Il riferimento è alle recenti decisioni della giustizia brasiliana contro Jair Bolsonaro e alcuni suoi alleati, che Trump bolla come “persecuzioni politiche”. Non tutti i prodotti saranno colpiti. Restano esenti, ad esempio, il succo d’arancia, il petrolio, le parti per aerei commerciali e strumenti medici. Ma restano nel mirino esportazioni chiave come carne, caffè, soia e açaí — settori vitali per l’economia brasiliana.

La mossa di Trump è accompagnata da un attacco diretto al giudice della Corte Suprema brasiliana Alexandre de Moraes, accusato di censura e repressione politica. A lui, ai suoi familiari e a suoi presunti “alleati”, è stato revocato il visto d’ingresso negli Stati Uniti. Dal Brasile, il presidente Lula risponde senza ambiguità: “Non negozieremo come un Paese piccolo. Difenderemo la nostra democrazia e la nostra sovranità”.

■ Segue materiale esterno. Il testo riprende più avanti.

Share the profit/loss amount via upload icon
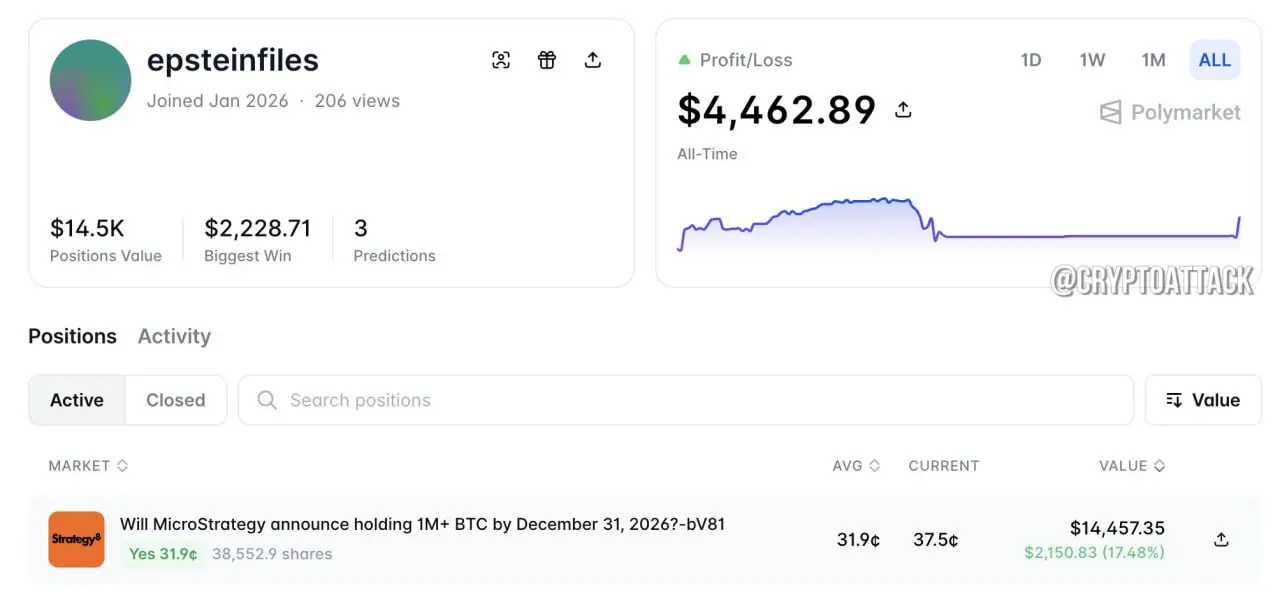tap(903, 110)
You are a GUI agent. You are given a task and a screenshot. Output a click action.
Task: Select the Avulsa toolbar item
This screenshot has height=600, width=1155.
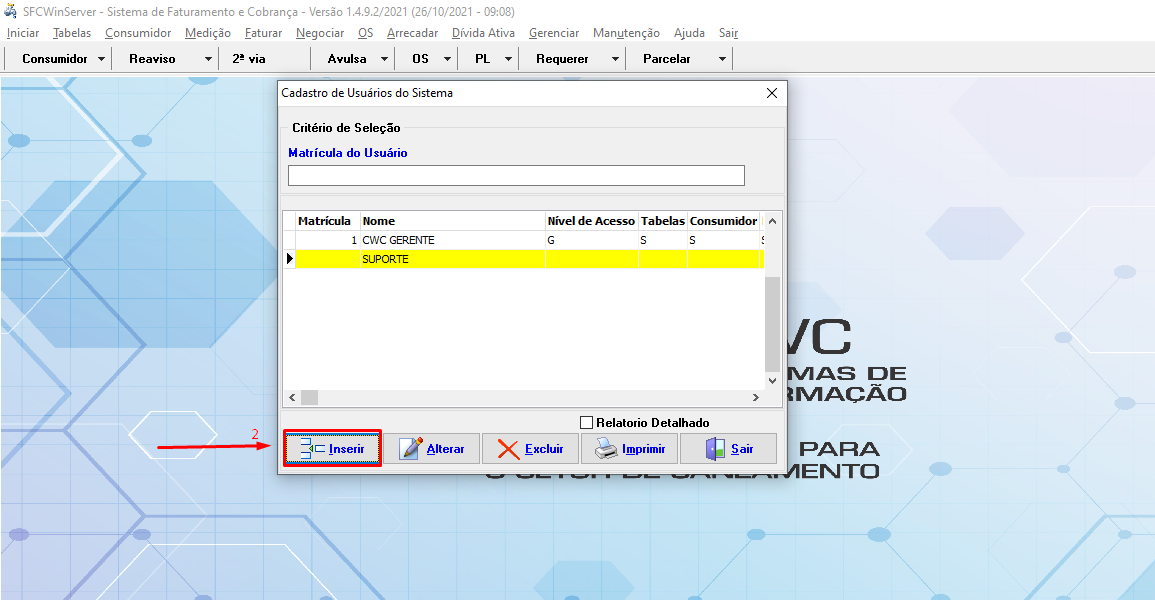pyautogui.click(x=347, y=58)
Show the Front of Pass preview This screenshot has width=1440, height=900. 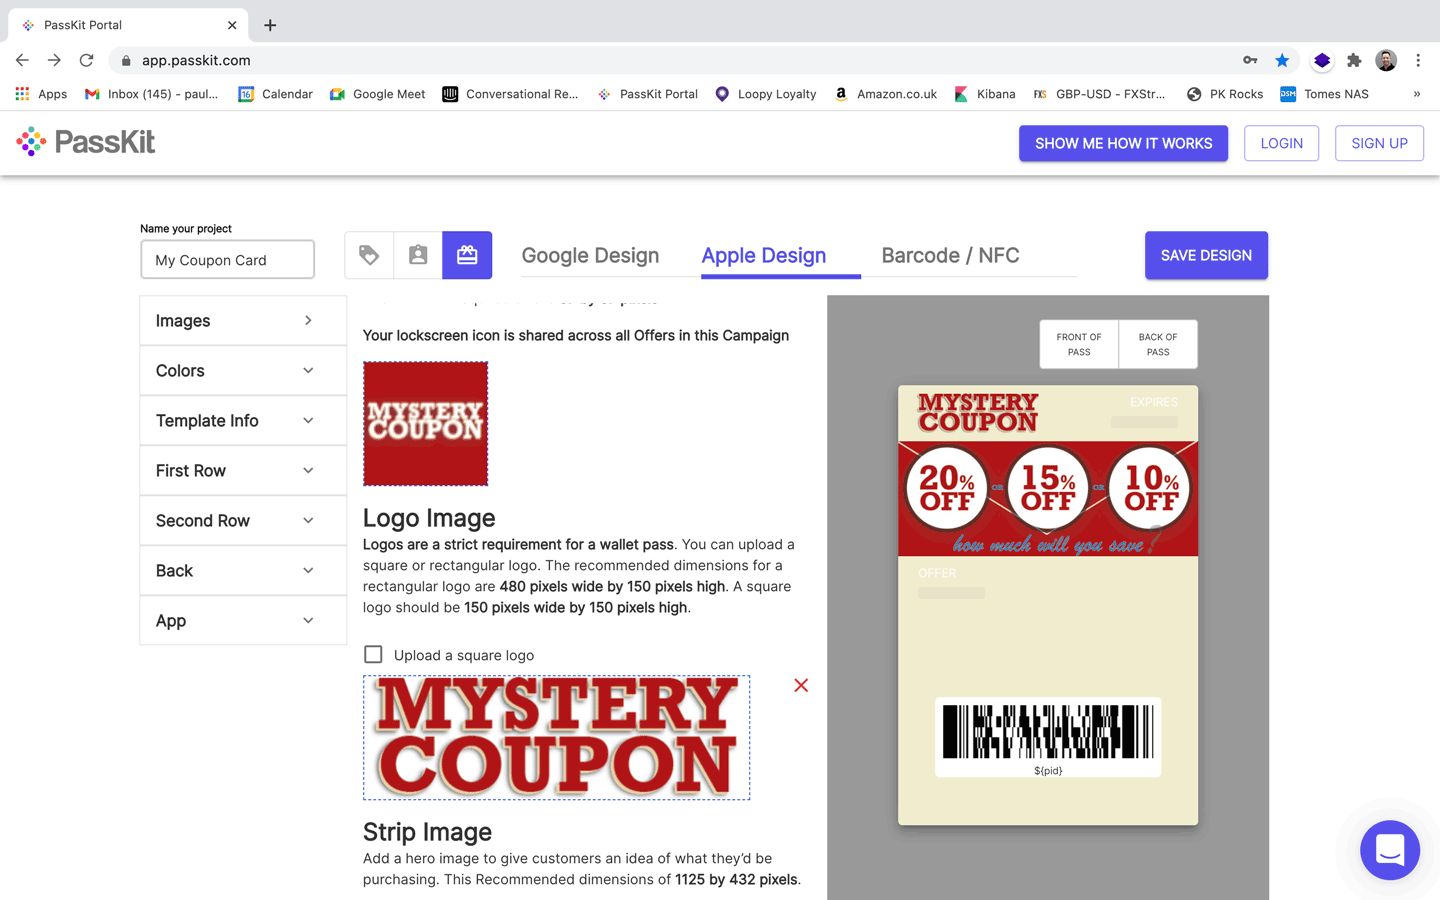pyautogui.click(x=1079, y=344)
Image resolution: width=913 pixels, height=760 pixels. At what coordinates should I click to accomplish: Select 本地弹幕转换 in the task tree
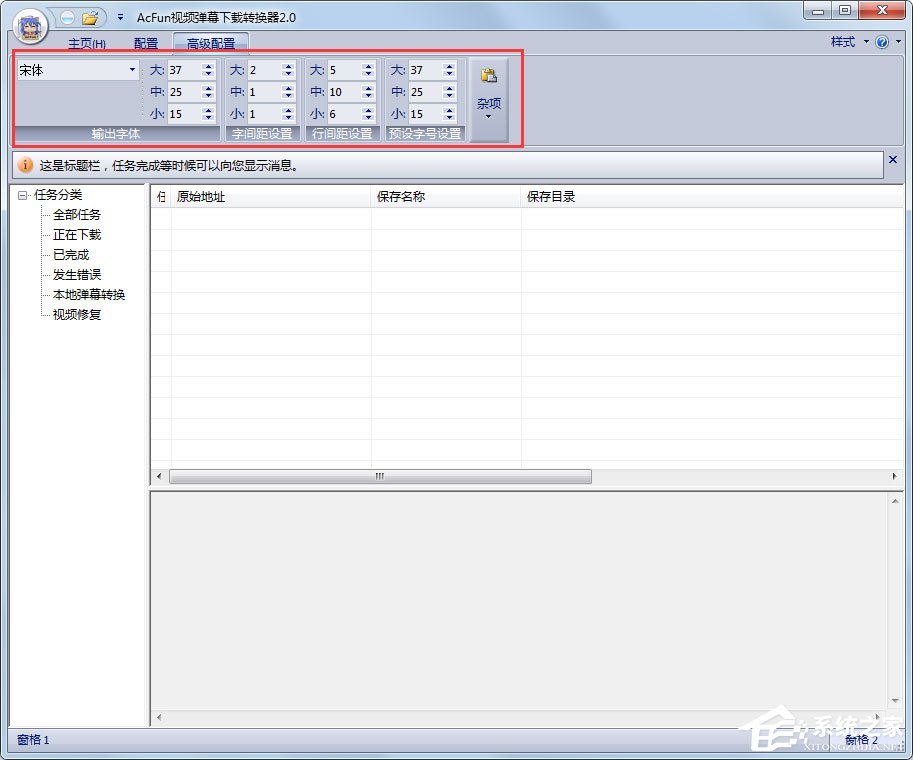89,295
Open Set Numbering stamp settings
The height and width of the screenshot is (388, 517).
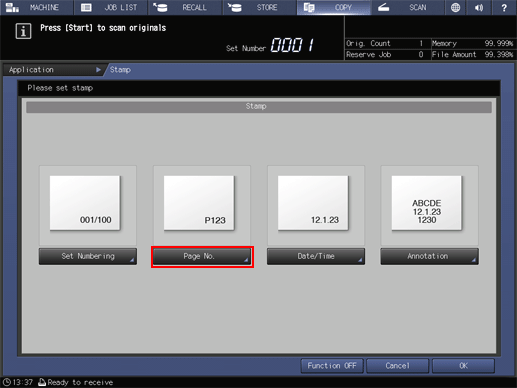pyautogui.click(x=88, y=256)
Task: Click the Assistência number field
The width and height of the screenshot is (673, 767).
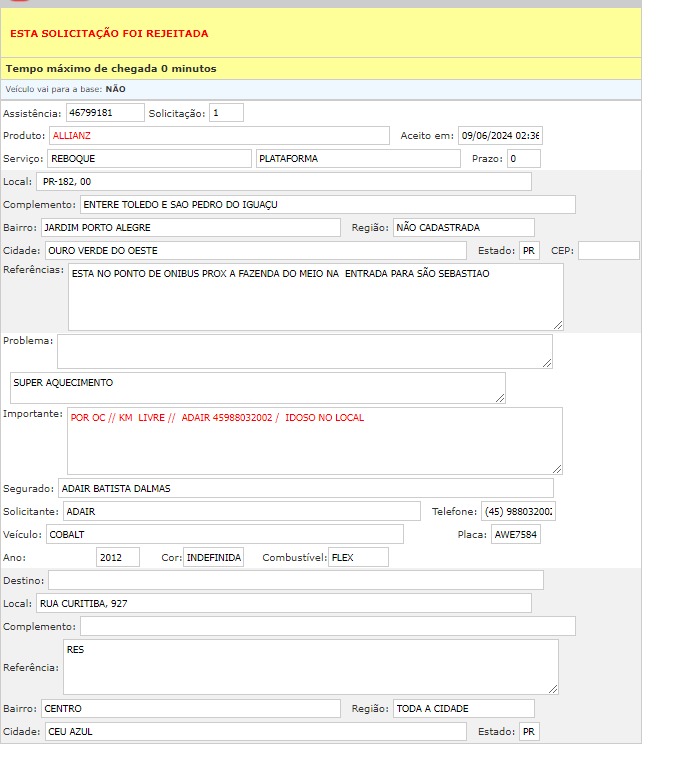Action: [105, 113]
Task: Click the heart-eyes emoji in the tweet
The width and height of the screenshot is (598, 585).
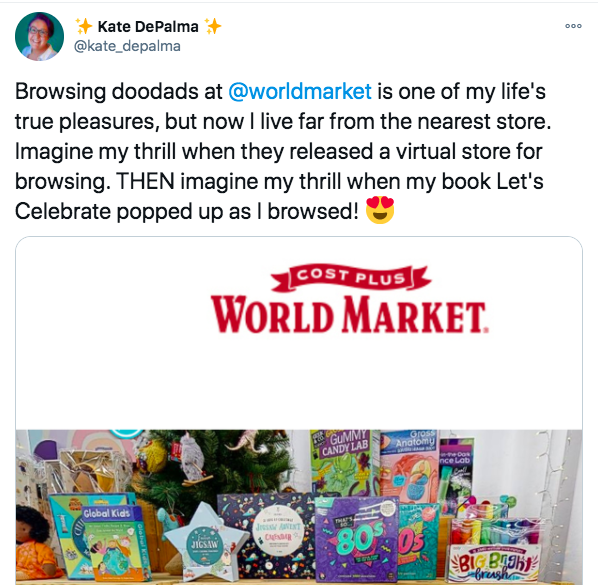Action: click(x=380, y=210)
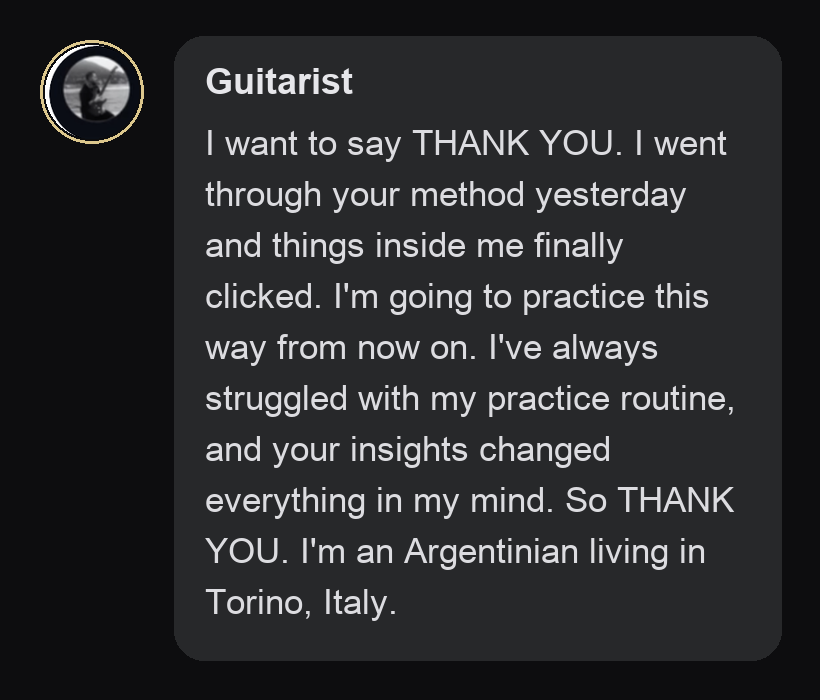Click "So THANK" near the message end
The image size is (820, 700).
pyautogui.click(x=650, y=500)
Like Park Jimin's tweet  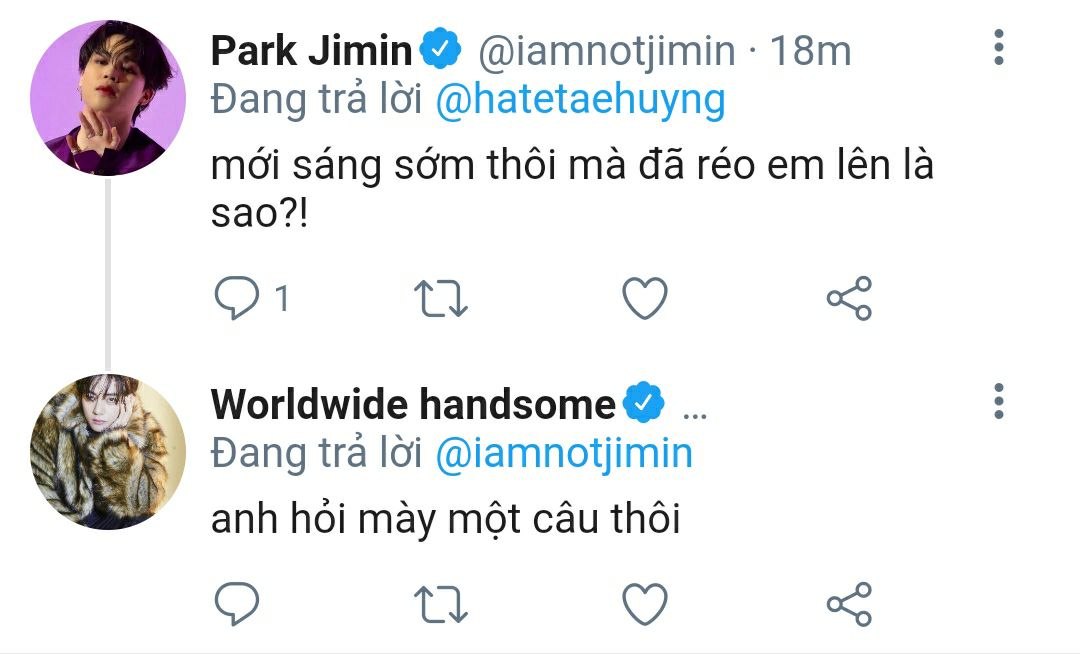point(645,298)
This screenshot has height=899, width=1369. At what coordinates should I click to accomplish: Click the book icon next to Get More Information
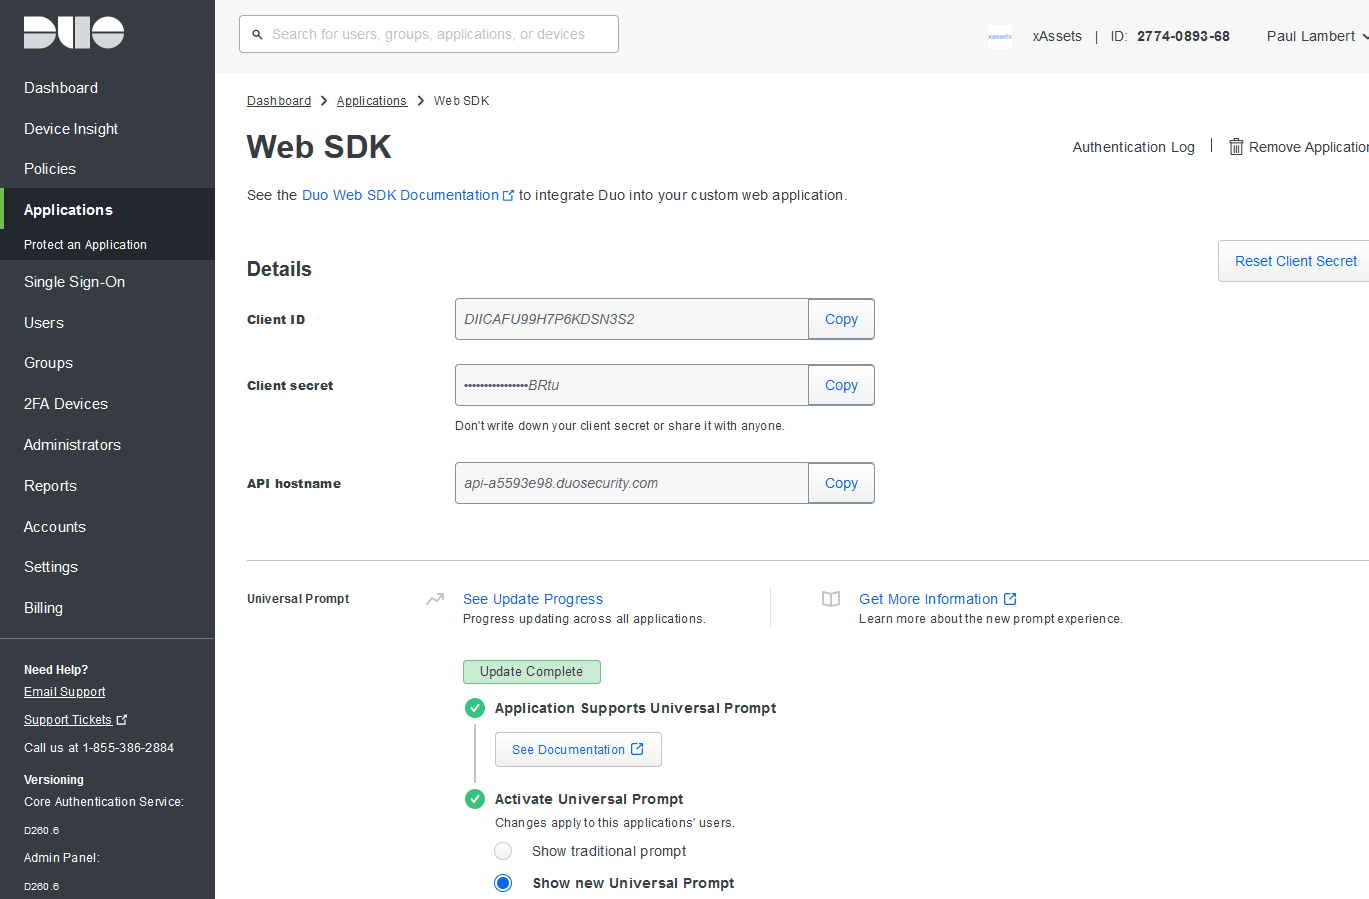point(830,598)
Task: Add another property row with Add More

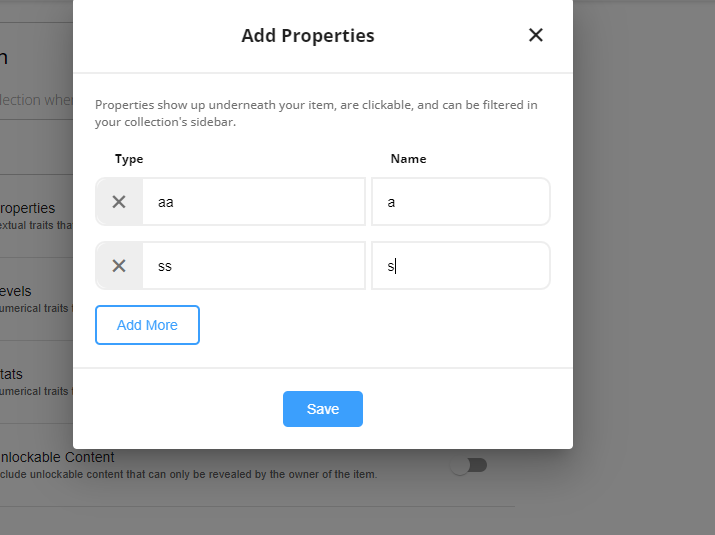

In queste ore, il governo brasiliano intensifica i contatti diplomatici per scongiurare un’escalation. Ma il danno politico è già fatto: alcuni parlamentari vicini a Bolsonaro sarebbero dietro le pressioni su Washington per colpire il proprio Paese. Il dazio si presenta così come una misura altamente politicizzata, che unisce questioni economiche, ideologiche e giudiziarie in una miscela esplosiva.